When Rose tells her mother that Ted has sent her a check, Rose’s mother concludes that Ted is "doing monkey business" with someone.
Rose really disagrees, and from the pictures in her head, we gather that he's too much of a Neanderthal to have an affair.
When Rose refuses to talk more about the matter, her mother argues that Rose should talk to her own mother, not to a psychiatrist, because mothers know their children best.
Rose has been talking to a lot of people, like Waverly, Lena, and her psychiatrist – but not to Ted.
Rose tells Waverly that she only realized how much she loved Ted once she lost him.
She tells Lena that she definitely doesn’t miss Ted.
To her psychiatrist, Rose says she wants revenge.
Basically, Rose doesn’t know what to think.
We flash back to when Rose receives the check and divorce papers from Ted.
Rose gets this awful terse note from Ted on one of his prescription notepads (remember, he’s a doctor) that just tells her where to sign on the forms.
She starts analyzing the note and the check, right down to the pen he used to write it.
She doesn’t know what to do or what her options are in the divorce, so she puts the papers away in a drawer.
Rose remembers a time when her mother pointed out that Rose has no wood in her character, meaning that Rose is too susceptible to suggestions from different people. (Does that sound familiar? This was the criticism Suyuan leveled at Rose’s mom.)
Rose remembers how her mother used to say that she needed to listen to her mother while growing up, so that she would grow straight. If she listened to other people, she would grow crooked.
Rose feels like she listened to other people more than her mom, and ended up with a mind full of other peoples’ English thoughts, leaving her confused and unreadable to her own mother.

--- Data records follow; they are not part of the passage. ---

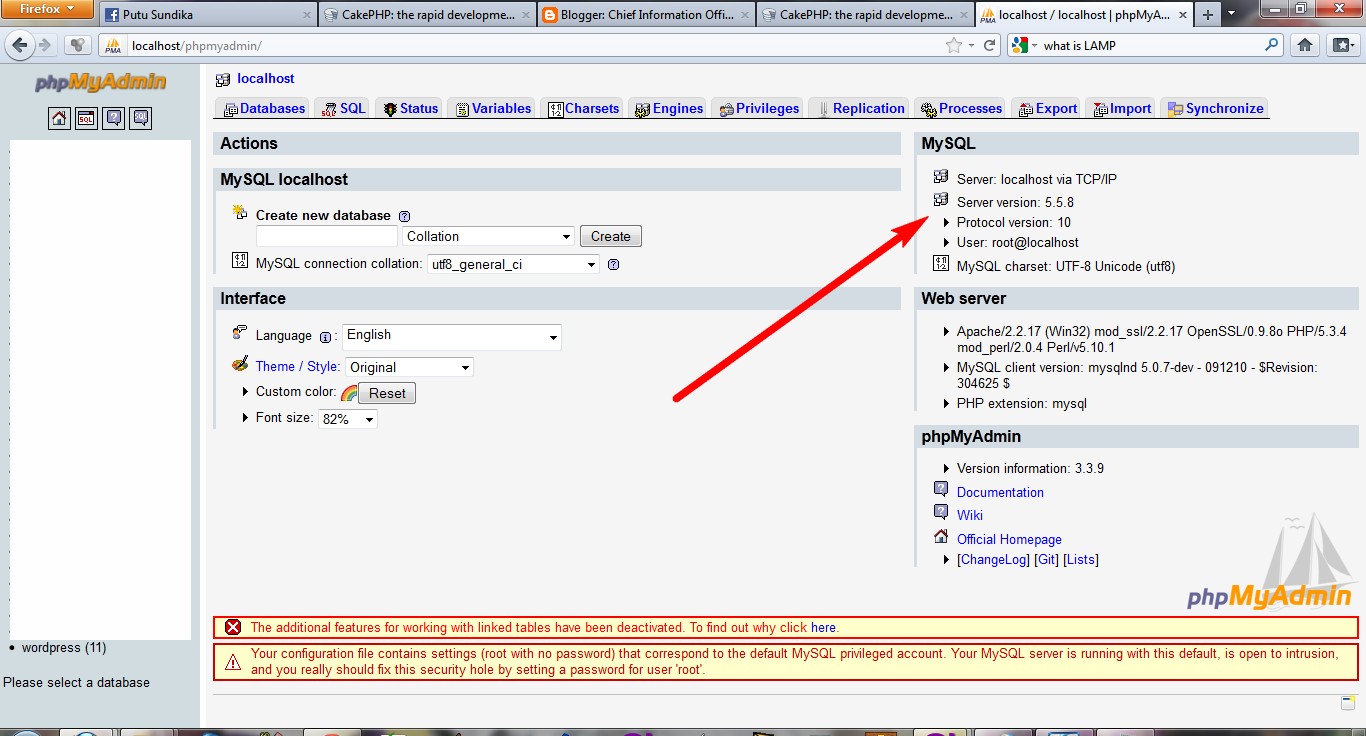This screenshot has width=1366, height=736.
Task: Switch to the Status tab
Action: click(x=409, y=108)
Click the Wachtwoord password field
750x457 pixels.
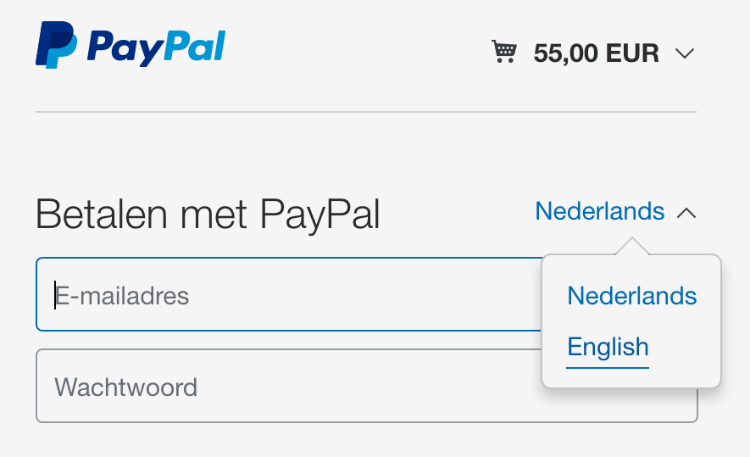289,386
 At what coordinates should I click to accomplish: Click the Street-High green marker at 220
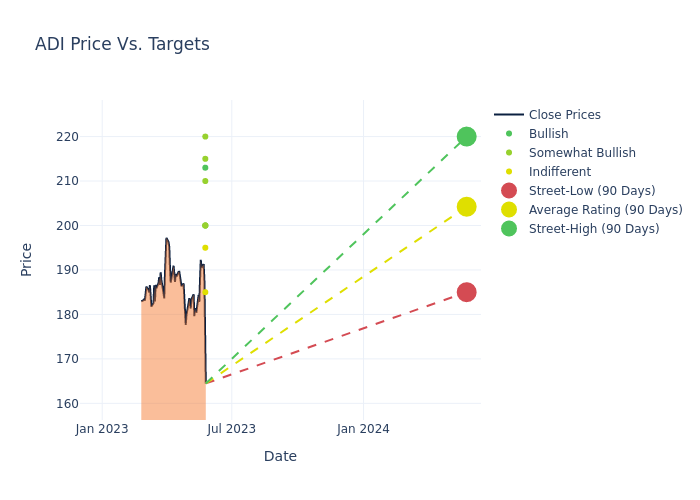[x=466, y=136]
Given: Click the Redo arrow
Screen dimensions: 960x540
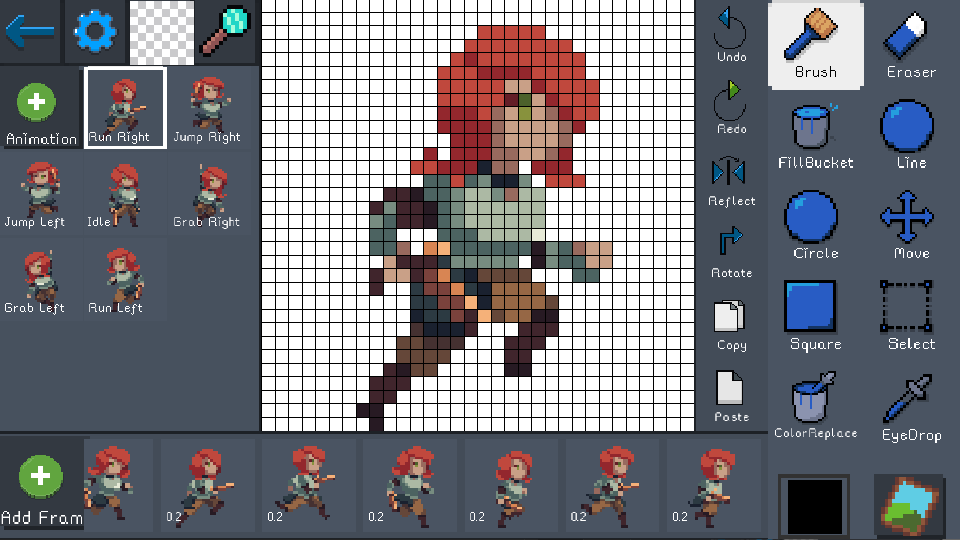Looking at the screenshot, I should click(x=731, y=108).
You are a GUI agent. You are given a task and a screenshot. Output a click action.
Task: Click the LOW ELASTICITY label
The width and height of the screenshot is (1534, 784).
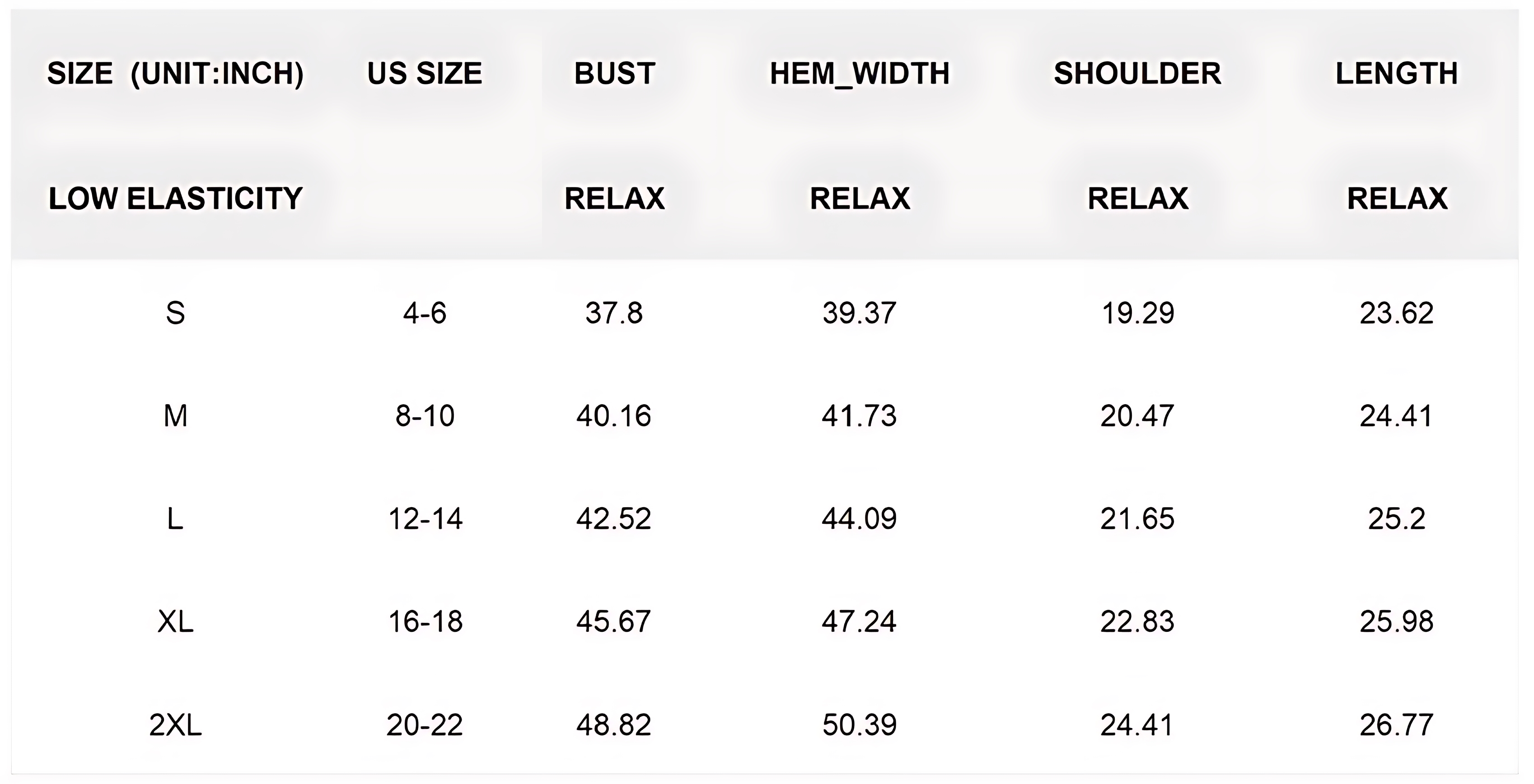tap(175, 198)
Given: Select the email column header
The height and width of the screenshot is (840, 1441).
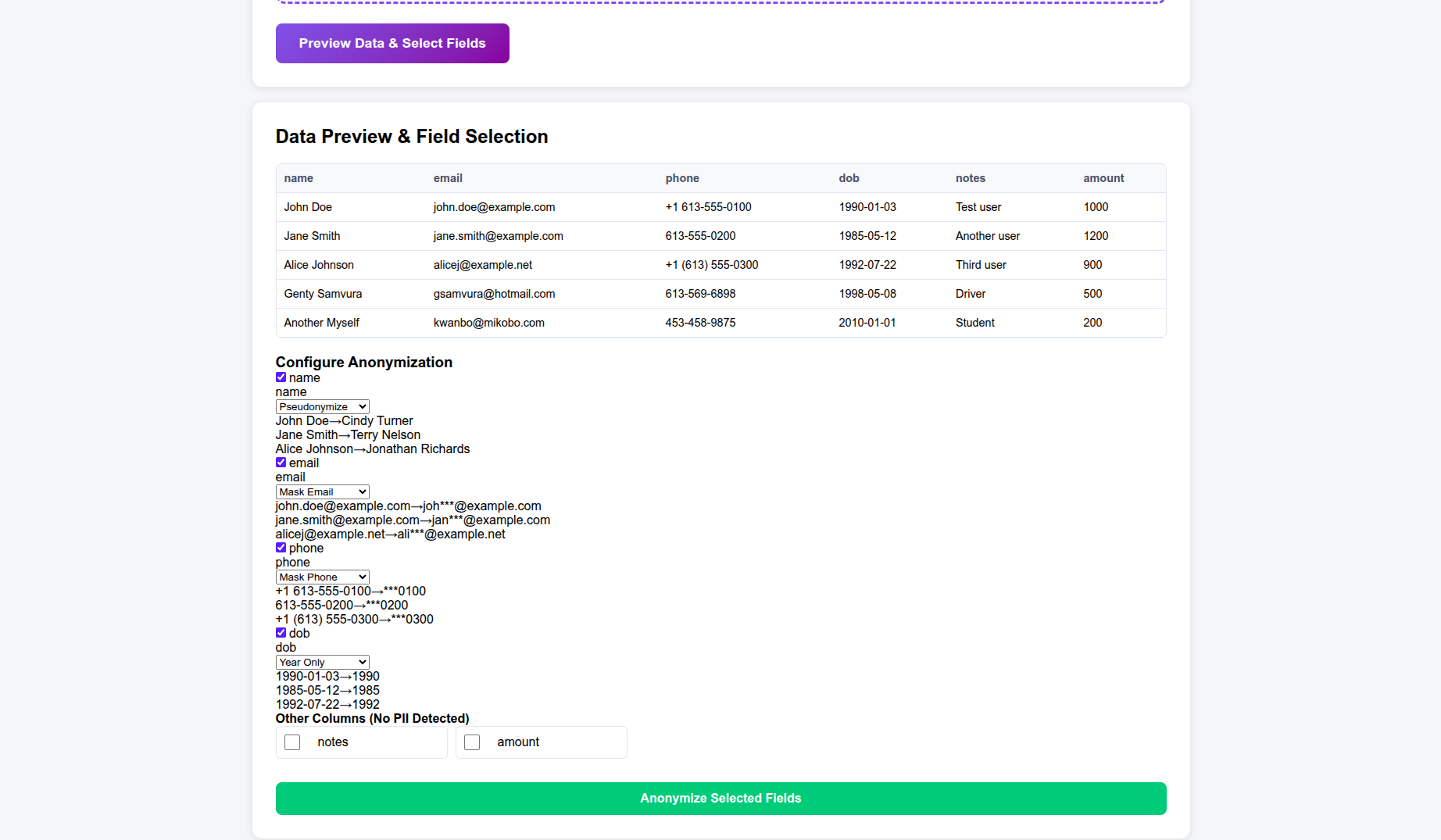Looking at the screenshot, I should click(448, 178).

In her life, she chose to live the American way, a life with lots of options. But it turns out a lot of options can mean too many options, and too many opportunities to make the wrong decision.
Rose is absolutely frozen with indecision; she doesn’t know what she wants or what she should do about the divorce.
Rose stays in bed for three days, eating chicken noodle soup and taking sleeping pills.
The phone ringing finally wakes Rose up from a nightmare about Mr. Chou hunting her down.
It’s her mother calling. She’s going to bring over some food.
Rose says she’s busy, but her mom gets to the point, asking her why she can’t face her husband. Her mom says she needs to stand up for herself.
Ted calls. He wants to know why she hasn’t cashed the check or sent him the signed papers.
Then he says that he wants the divorce soon and he wants the house, because he’s going to be remarried. So it was "monkey business," just like her mom said.
Ted’s call makes everything clear. She starts laughing at him. Then she invites him over after work, finally ready to confront Ted for the first and last time.
They meet in the garden (his former pride and joy, now completely neglected).
Ted comments on what a mess the garden is. Rose says she likes it this way.
Rose asserts herself. She tells Ted that she wants the house, and that her lawyer will serve him papers.
Finally Rose speaks for herself and uses some true words, words of power like her mom kept trying to teach her about. Rose says, "You can’t just pull me out of your life and throw me away."
Ted gets scared.
Rose dreams about Mr. Chou again. He’s with her mom in the garden. Her mom is happily planting weeds, some for herself and some for Rose. We gather that this is supposed to be a happy dream, because Rose likes the garden overgrown.